10. Parametric Pruning

As mentioned in Section 8.2, the difficult part of solving an NP-hard problem is finding the optimal objective function value. When solving a minimization problem, parametric pruning starts by determining a good lower bound on the objective function value, essentially by guessing: It tries larger and larger objective function values until it can no longer guarantee that a solution with the current objective function value does not exist. It then discards all parts of the input that are not part of a solution of this objective function value, solves a related but simpler problem on the pruned input, and uses the solution to this simpler problem to construct a solution to the original problem that is within a certain factor of the lower bound determined in the guessing step. This will become clearer using an example. We illustrate this technique using two variants of the metric \(k\)-center problem:

• In Section 10.1, we consider the metric \(k\)-center problem, where the goal is to choose a subset of \(k\) vertices, "centers", in a graph so that the maximum distance from any vertex in the graph to its closest center is minimized. We will use the parametric pruning technique to obtain a \(2\)-approximation for this problem.

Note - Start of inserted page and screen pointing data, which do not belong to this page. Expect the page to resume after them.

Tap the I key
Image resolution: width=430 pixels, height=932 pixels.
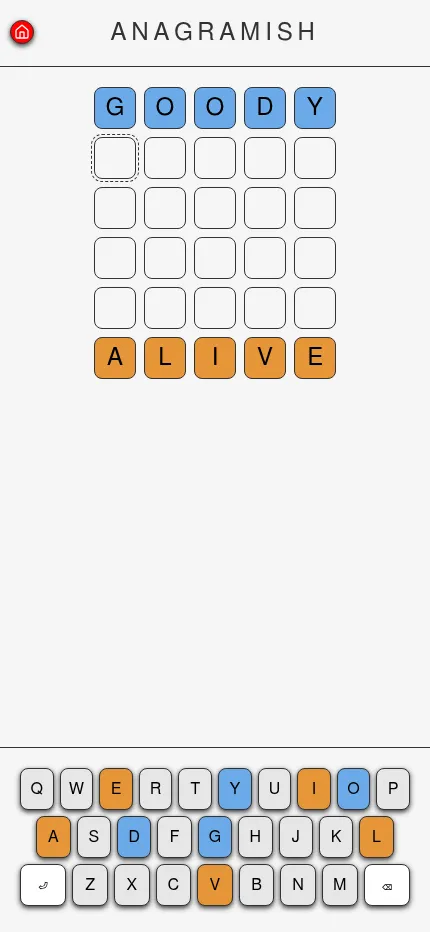(314, 789)
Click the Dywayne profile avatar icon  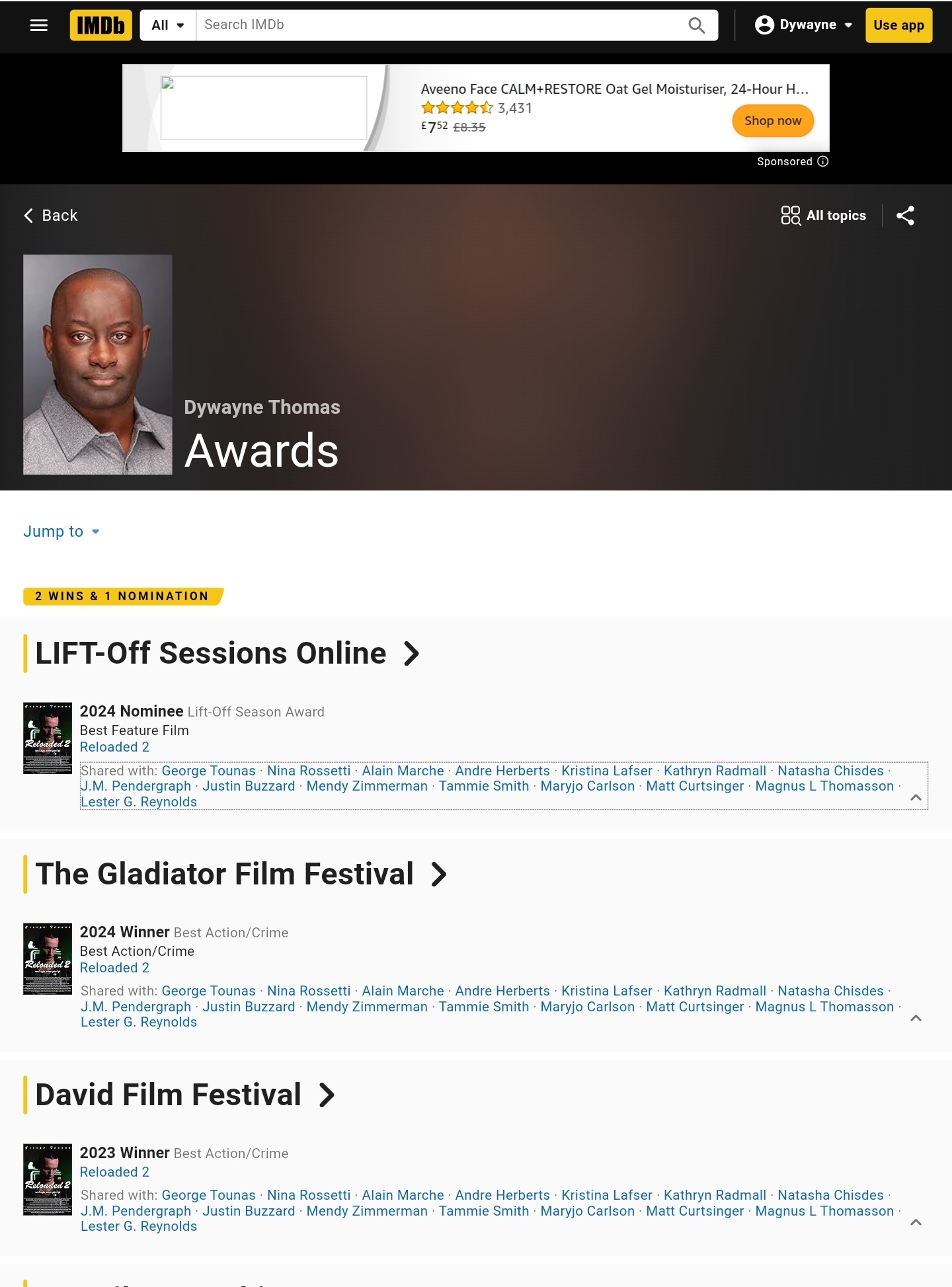point(763,25)
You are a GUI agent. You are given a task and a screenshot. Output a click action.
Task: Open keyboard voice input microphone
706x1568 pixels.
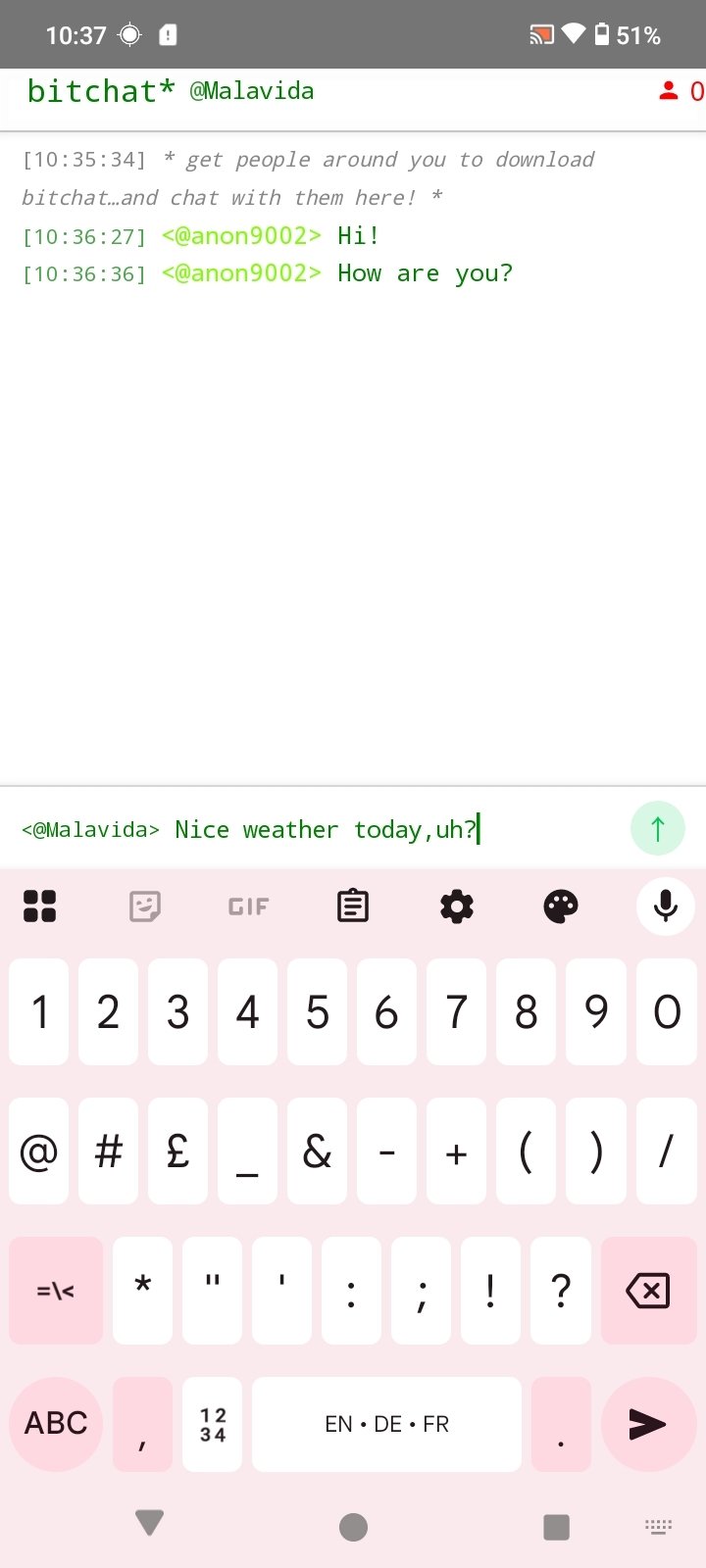point(666,906)
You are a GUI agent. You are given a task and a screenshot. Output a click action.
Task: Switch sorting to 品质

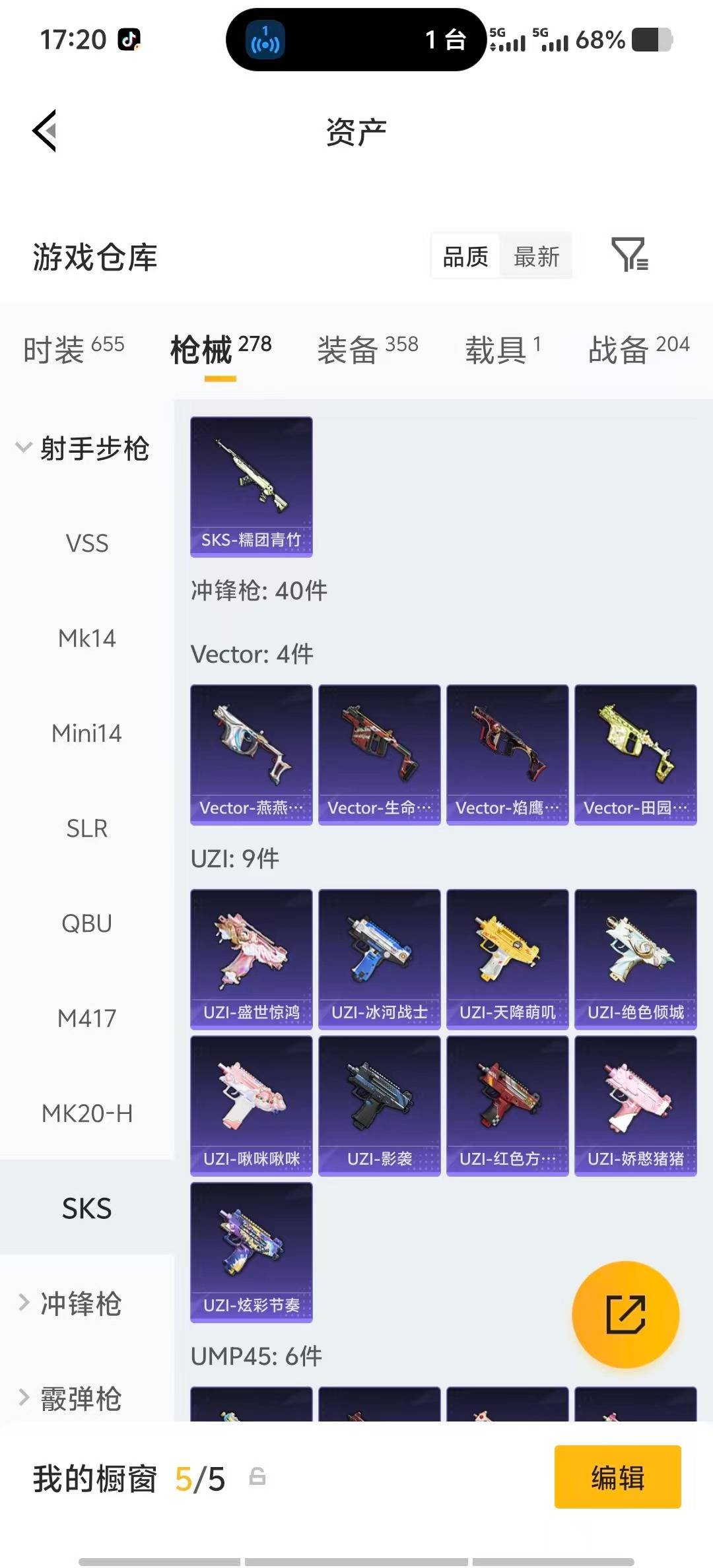pos(465,256)
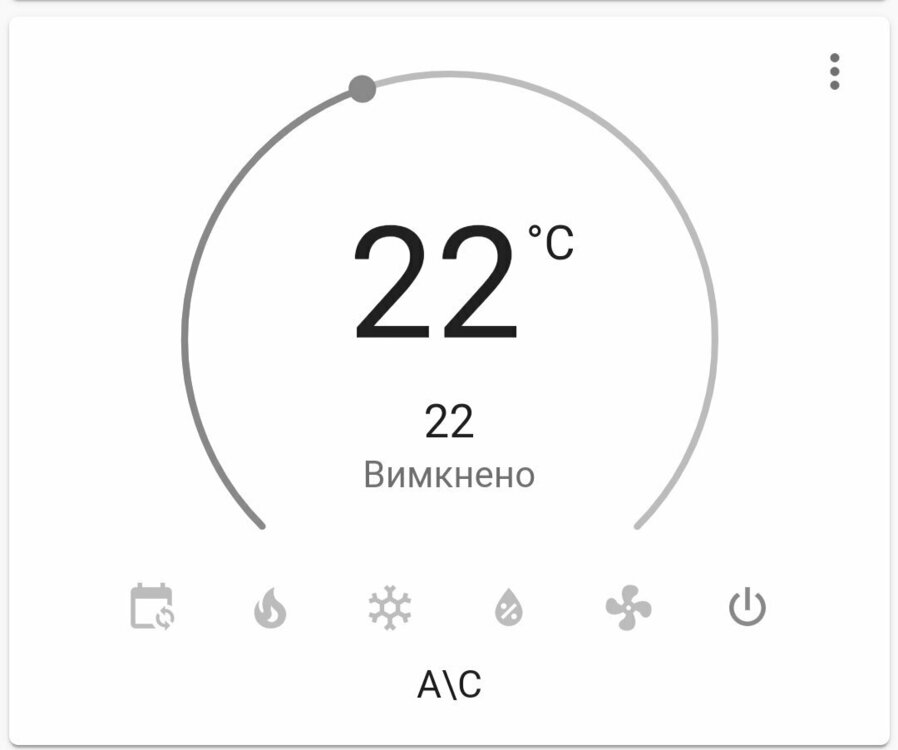Select the auto schedule mode icon
Viewport: 898px width, 750px height.
coord(153,607)
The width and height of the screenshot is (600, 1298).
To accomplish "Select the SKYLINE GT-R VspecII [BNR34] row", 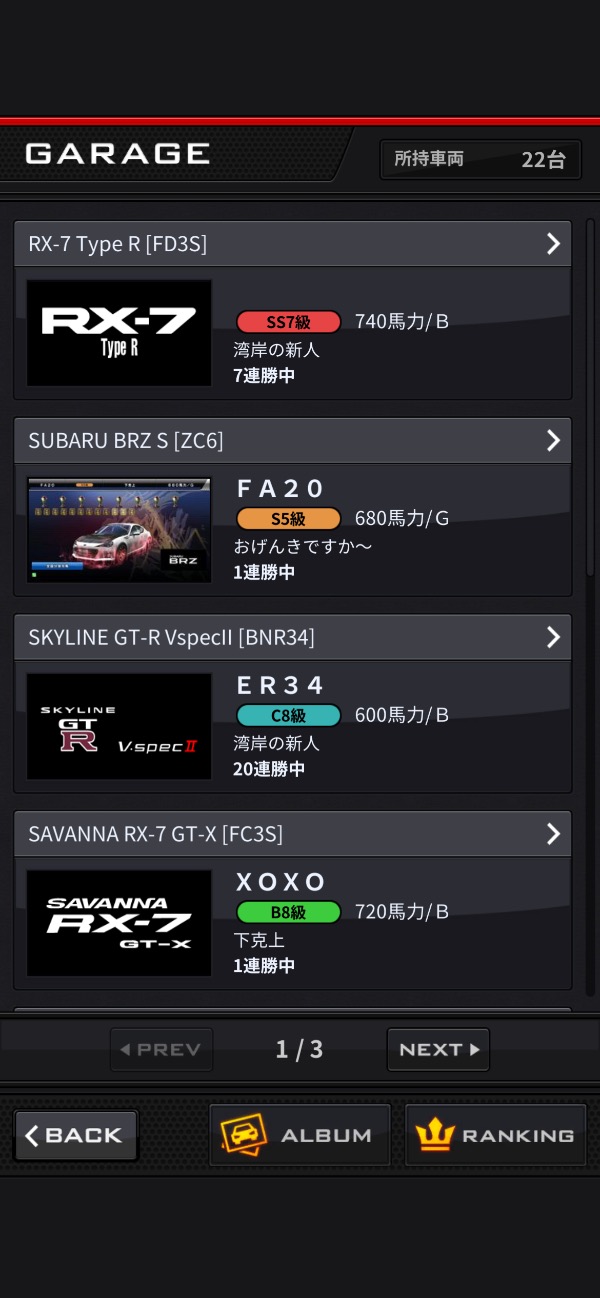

• In Section 10.2, we prove that this \(2\)-approximation is the best possible, that is, that there is no algorithm for the metric \(k\)-center problem that achieves an approximation ratio better than \(2\) unless \(\textrm{P} = \textrm{NP}\). Note that this is stronger than simply providing a family of tight inputs for the algorithm in Section 10.1. It shows that no other algorithm can beat the approximation ratio achieved by this algorithm.

• In Section 10.3, we consider a generalization of the metric \(k\)-center problem where the vertices have associated costs. In this version of the problem, we aren't given a number of centers to pick. Instead, we are given a budget \(B\) and we are asked to pick a set of centers of total cost not exceeding \(B\). Again, the goal is to minimize the maximum distance of any vertex to its closest center. Using parametric pruning again, we obtain a \(3\)-approximation for this problem.